[RECORDS FOR PROCESSING Boundary: Start]

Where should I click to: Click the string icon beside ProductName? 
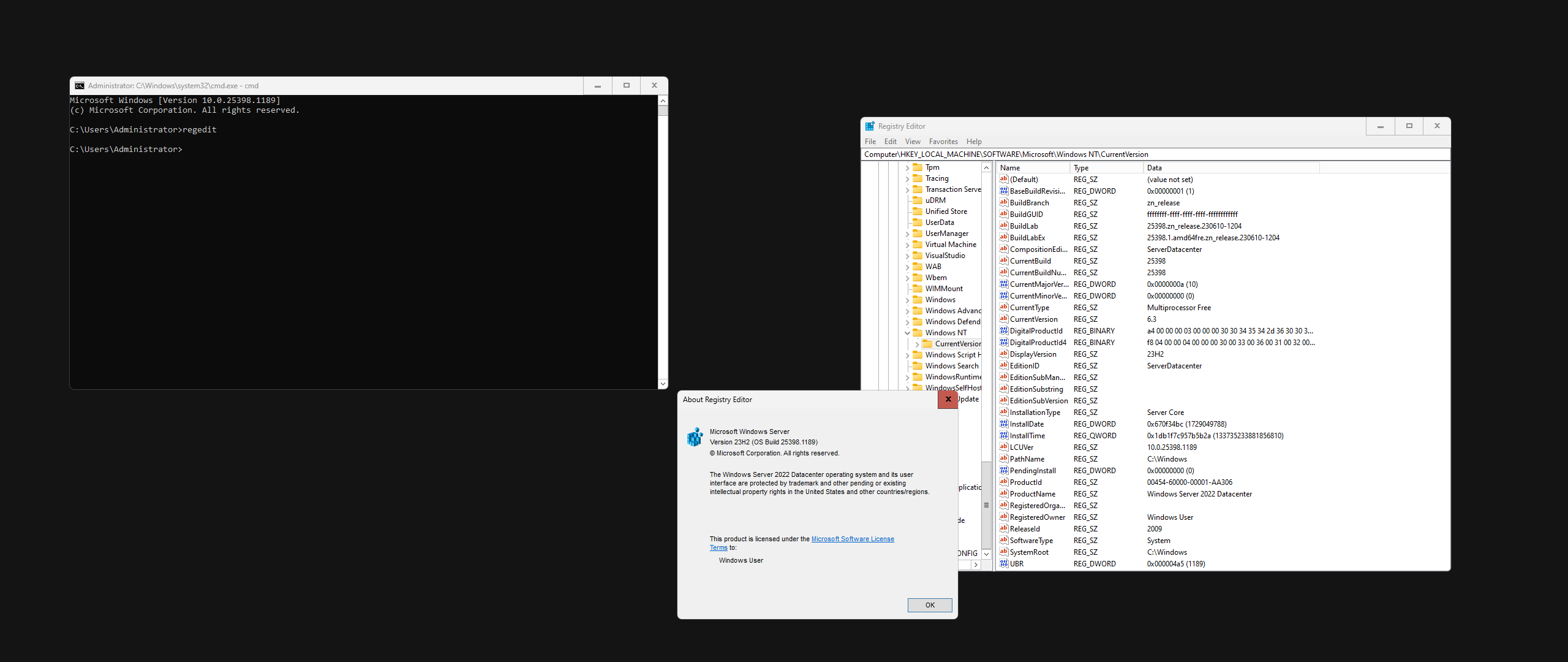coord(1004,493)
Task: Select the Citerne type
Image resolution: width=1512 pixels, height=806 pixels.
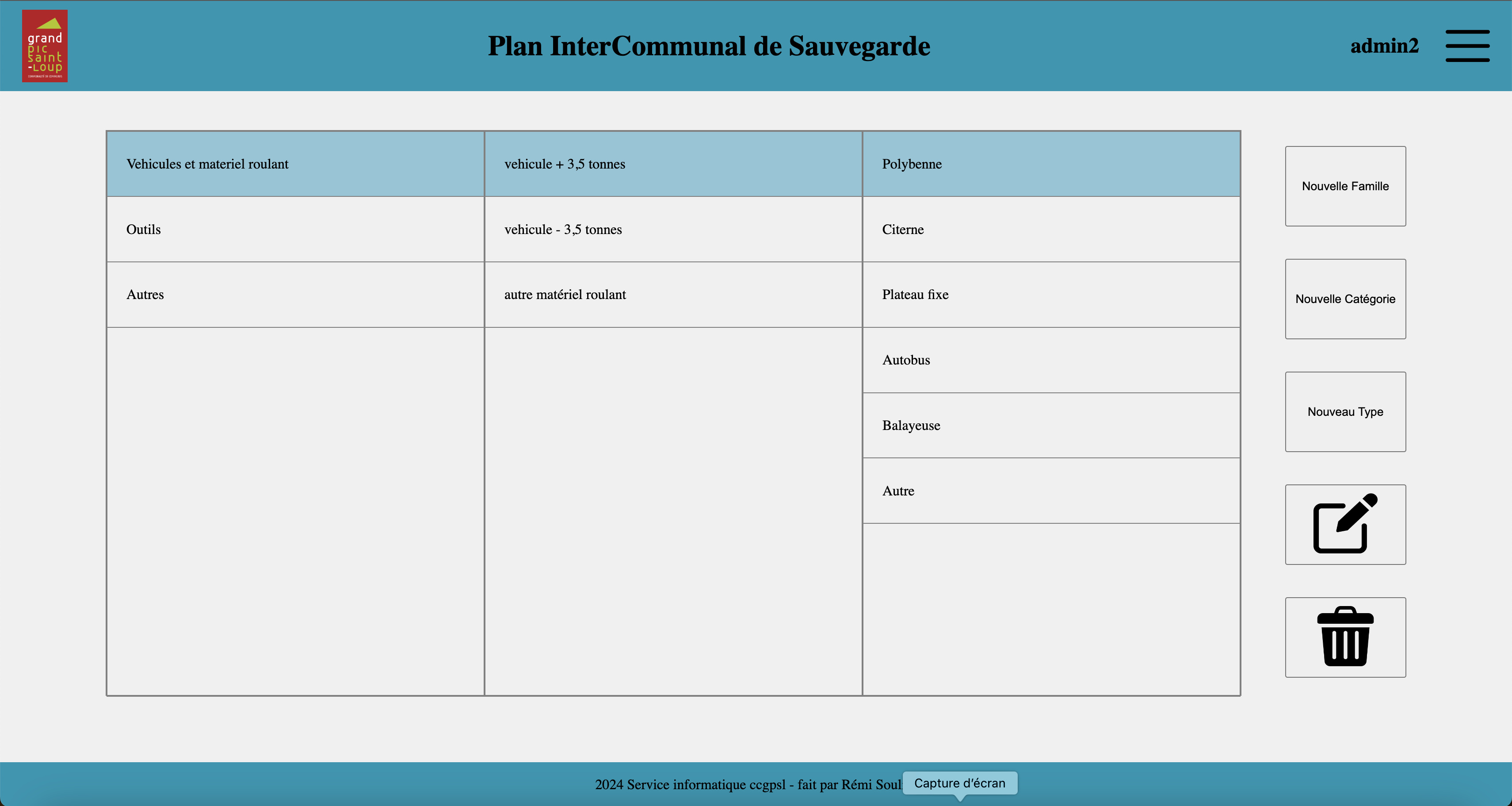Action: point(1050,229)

[RECORDS FOR PROCESSING Boundary: End]

● ASSIGNMENT: Please copy exactly the lines from the one containing "Image resolution: width=1512" through the last line of the records above, both included, and leave out any pictures.

● RESULT OF THE EXERCISE:
Image resolution: width=1512 pixels, height=806 pixels.
Action: point(1050,229)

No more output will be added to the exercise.